Find Top N record from stream


#1

Hi all,

How to find the top 10 records from steam? Is it doable on server side so we can minimize the data transfer to client?

Say we have a bunch of records with event and time. I want to find the latest 10 events. I am thinking to use UDF on stream. Here is my current structure.

map() to get {eventid=1, time=1}, {eventid=2, time=2}…

-- Return last n value in list
-- aggregate is a list
local function last_n_aggregation(aggregate, nextitem)
-- bubble sort
local i = 1
while i <= 10 do
    if aggregate[i] == nil then
        aggregate[i] = nextitem
        break
    else
        if aggregate[i].time < nextitem.time then
            aggregate[i], nextitem = nextitem, aggregate[i]
        end
    end
    i = i + 1
end
return aggregate
end

reduce() – merges two lists and return a list.

This method works but the aggregate is not efficient (bubble sort). Is there a way to make binary search possible in aggregate.

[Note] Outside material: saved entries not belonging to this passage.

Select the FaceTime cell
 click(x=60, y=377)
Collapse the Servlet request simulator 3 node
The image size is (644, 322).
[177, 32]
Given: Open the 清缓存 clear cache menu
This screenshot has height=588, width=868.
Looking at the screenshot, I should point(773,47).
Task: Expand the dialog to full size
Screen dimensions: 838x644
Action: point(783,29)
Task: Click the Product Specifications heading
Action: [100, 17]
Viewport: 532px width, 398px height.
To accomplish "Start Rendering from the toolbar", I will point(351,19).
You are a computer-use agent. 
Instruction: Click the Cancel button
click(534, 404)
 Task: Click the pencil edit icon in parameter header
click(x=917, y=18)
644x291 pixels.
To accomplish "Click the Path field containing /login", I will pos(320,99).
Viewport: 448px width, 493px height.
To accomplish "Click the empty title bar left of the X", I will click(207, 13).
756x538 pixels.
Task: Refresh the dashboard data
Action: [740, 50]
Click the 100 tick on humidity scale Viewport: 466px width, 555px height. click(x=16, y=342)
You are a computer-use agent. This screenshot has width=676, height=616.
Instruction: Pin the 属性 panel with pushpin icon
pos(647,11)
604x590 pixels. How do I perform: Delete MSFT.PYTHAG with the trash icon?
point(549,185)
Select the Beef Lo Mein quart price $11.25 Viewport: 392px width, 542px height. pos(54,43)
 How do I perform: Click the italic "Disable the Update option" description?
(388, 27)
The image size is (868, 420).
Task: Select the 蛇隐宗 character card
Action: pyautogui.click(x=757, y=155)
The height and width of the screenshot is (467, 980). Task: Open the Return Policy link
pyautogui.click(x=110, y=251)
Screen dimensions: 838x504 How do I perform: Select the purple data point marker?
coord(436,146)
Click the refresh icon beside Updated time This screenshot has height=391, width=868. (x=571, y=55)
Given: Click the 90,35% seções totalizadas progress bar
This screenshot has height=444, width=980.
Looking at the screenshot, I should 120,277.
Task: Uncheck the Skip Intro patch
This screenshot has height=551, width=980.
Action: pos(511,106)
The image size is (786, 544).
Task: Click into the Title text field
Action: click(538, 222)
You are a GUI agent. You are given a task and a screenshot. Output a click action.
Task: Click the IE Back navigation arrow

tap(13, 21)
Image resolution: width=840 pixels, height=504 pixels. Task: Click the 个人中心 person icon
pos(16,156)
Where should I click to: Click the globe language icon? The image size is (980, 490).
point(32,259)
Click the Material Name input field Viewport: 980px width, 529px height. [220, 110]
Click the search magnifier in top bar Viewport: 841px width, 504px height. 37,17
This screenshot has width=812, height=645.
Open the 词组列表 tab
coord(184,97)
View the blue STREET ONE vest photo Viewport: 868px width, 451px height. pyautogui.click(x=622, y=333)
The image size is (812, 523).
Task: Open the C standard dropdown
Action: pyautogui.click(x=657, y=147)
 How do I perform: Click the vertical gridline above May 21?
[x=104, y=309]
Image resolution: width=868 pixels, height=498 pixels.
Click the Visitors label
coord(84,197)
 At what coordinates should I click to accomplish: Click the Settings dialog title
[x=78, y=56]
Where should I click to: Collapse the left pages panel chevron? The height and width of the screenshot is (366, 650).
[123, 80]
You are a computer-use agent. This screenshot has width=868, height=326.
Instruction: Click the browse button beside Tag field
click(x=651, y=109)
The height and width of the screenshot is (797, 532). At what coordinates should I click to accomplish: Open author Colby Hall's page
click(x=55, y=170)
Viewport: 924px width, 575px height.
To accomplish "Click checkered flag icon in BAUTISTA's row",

List type of aerospike doesn’t have a insert function. Binary search needs to do a lot copy after we find the insert position.


#2

Hi Wu

I worked up an example that will do what you want. You can find it at https://github.com/helipilot50/aerospike-top-10-aggregation.git

I hope this helps

Peter


#3

Hi Peter,

Your work is so impressive. Thank you for your example. I have read and tested your example and I get some followup questions about your example.

  1. When you do a movedown, the move copy is a reference(point) copy or an object copy? I would like to understand a little more about list type. Will that be an issue we need to consider when data grows to larger?

  2. Yesterday, when I was investigating to use an external lib (Loop.collection.PriorityQueue) to find the top N (I am not sure if this is a better solution). I got a problem. When I query in aql tool with AGGREGATE module.function ON ns.set command, I get correct result in aql. When I use java client to do queryAggregate(), I don’t get any response. I am thinking, client may not find the Loop lib. (I believe client finds the topN.lua file). Do you have any experience on external lib usage in aerospike?

  3. I am currently reading more about Large Data Type, Ordered List. I want to see if this could provide an alternative solution and simplify my work. Do you have some suggestions?

Finally, thank you for your time on this discussion. It gives me a lot info and helps me a lot.

Sincerely, Pengfei


#4

Hi Pengfei,

Let me answer your questions

1: Elements in a list are actually pointers, so the movedown() function is only moving pointers.

2: Yes you are right, the Loop.collection.PriorityQueue needs to be available on the client as well as each node in the cluster. The default directory is “udf” but you can change this by setting in Java by

LuaConfig.SourceDirectory = "your udf directory";

Be sure to include your own UDF modules in the directory too.

3: Large (Ordered) Lists are very cool and very new. They can store almost unlimited number of entries (billions of them). They are ordered by a “key” field configured when you first the LList. Aerospike is overhauling the API associated with Large Data Types, so keep watching the web site.

Regards, Peter